Black Hole Thursdays.

Astronomers have for the first time developed a technique to view rapidly spinning disks of gas found near black holes.

Their observations allowed them to confirm the that the electromagnetic spectra of these accretion disks match what astronomers have long predicted, giving a boost of hard evidence to current quasar formation theory.

The team of researchers gazed into the night on Mauna Kea in Hawaii, looking through the United Kingdom Infrared Telescope. They were able to measure the spectrum of the accretion disk by getting rid of extra, interfering light, using a polarizing filter attached to the telescope.

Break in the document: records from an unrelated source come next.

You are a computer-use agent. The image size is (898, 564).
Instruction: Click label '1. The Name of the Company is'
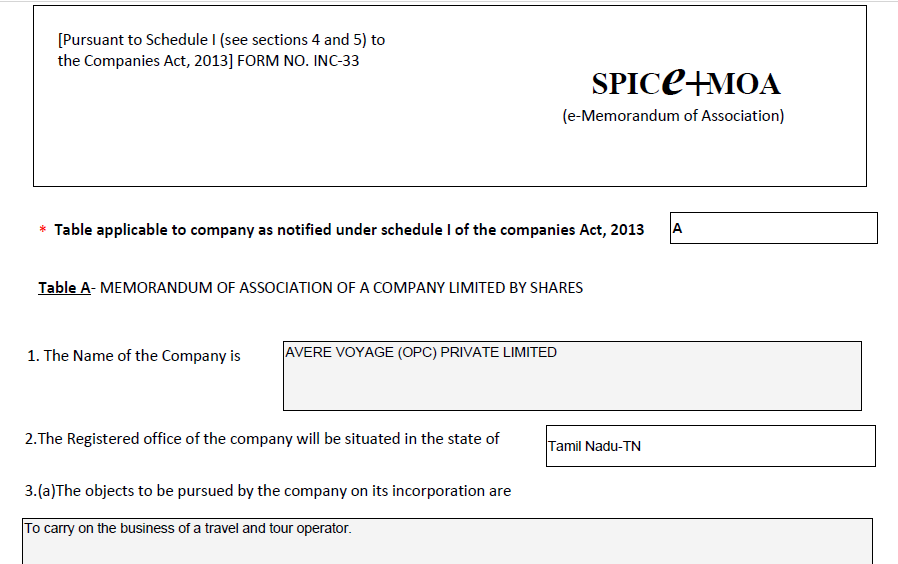(x=134, y=356)
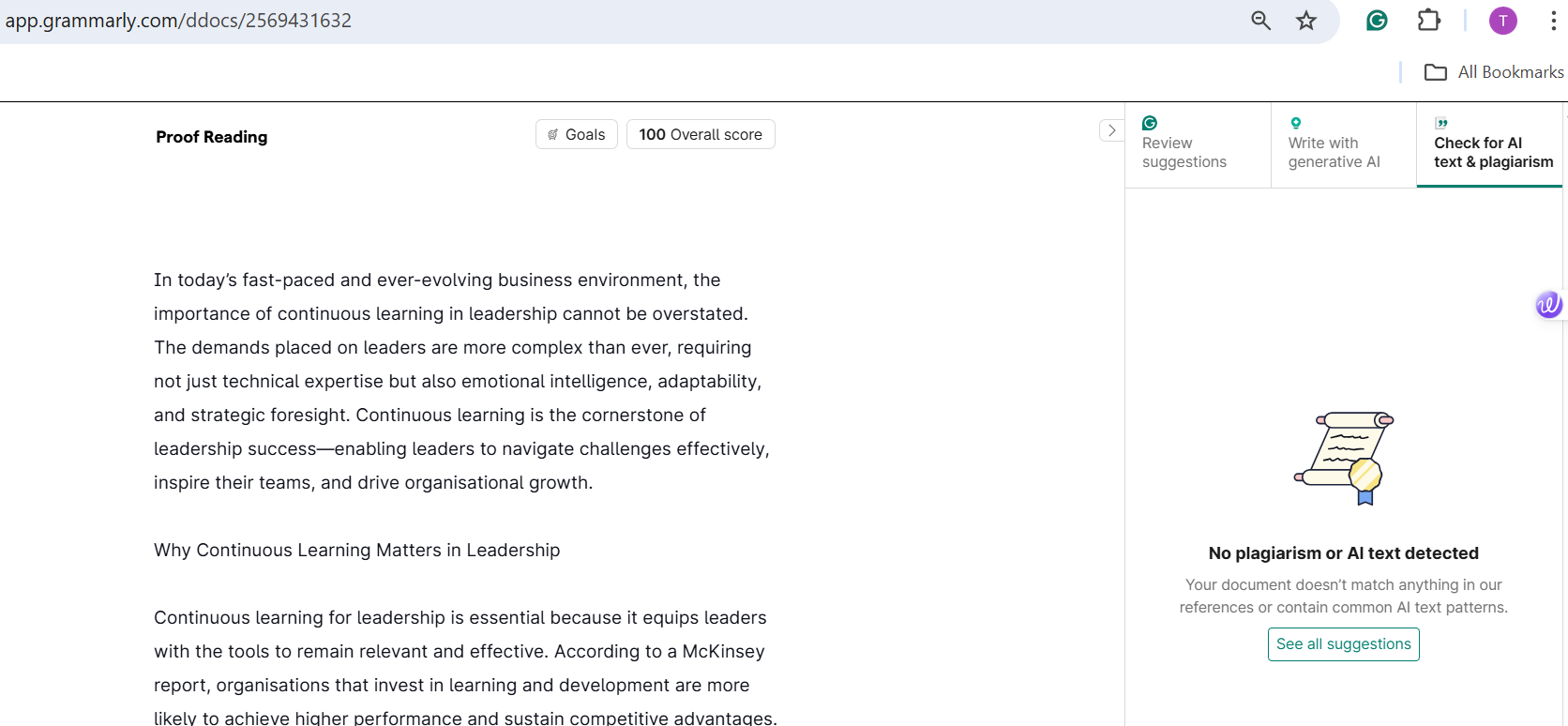The image size is (1568, 726).
Task: Click the address bar URL
Action: [178, 21]
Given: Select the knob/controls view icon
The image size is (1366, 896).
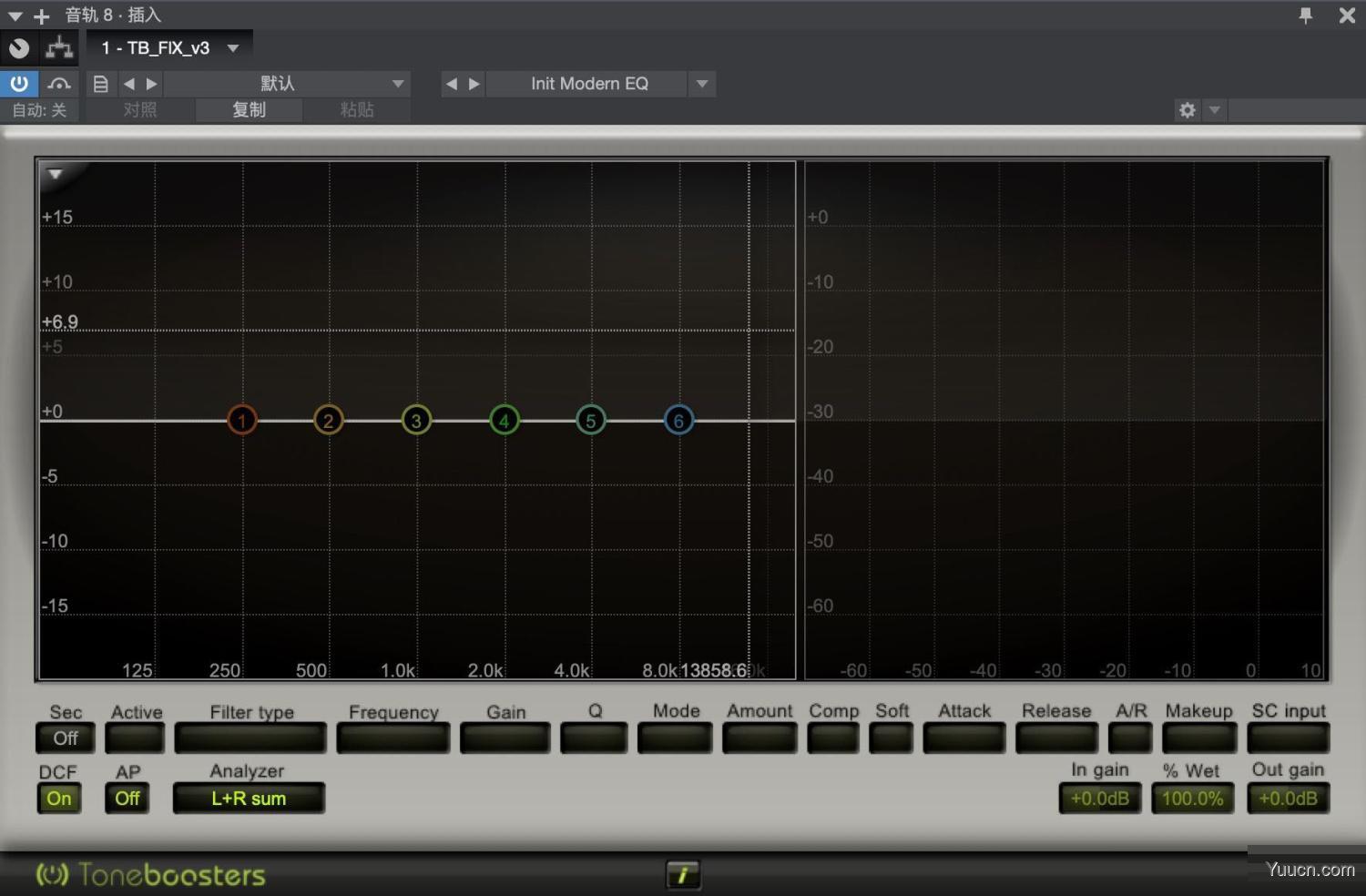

Why exactly are polarized filters so special? Well, they aren’t. It is the way that accretion disks emit light that lets the filter do its job. Accretion disks emit non-polarized light that doesn’t care how its electrical field is aligned, known as direct light. But a small amount of accretion disk light reflects off gas very close to the black hole- this light is polarized. By only analyzing polarized light, researchers are able to ignore all the direct-light emitting irrelevant stuff, like dust particles and ionized gas.

Quasars are extremely bright, distant objects that also emit frenzied, massive amounts of energy. They are powerful, but until now no one has been able show that accretion disks falling toward black holes, particular near the horizon or black hole boundary, is the source of much that power.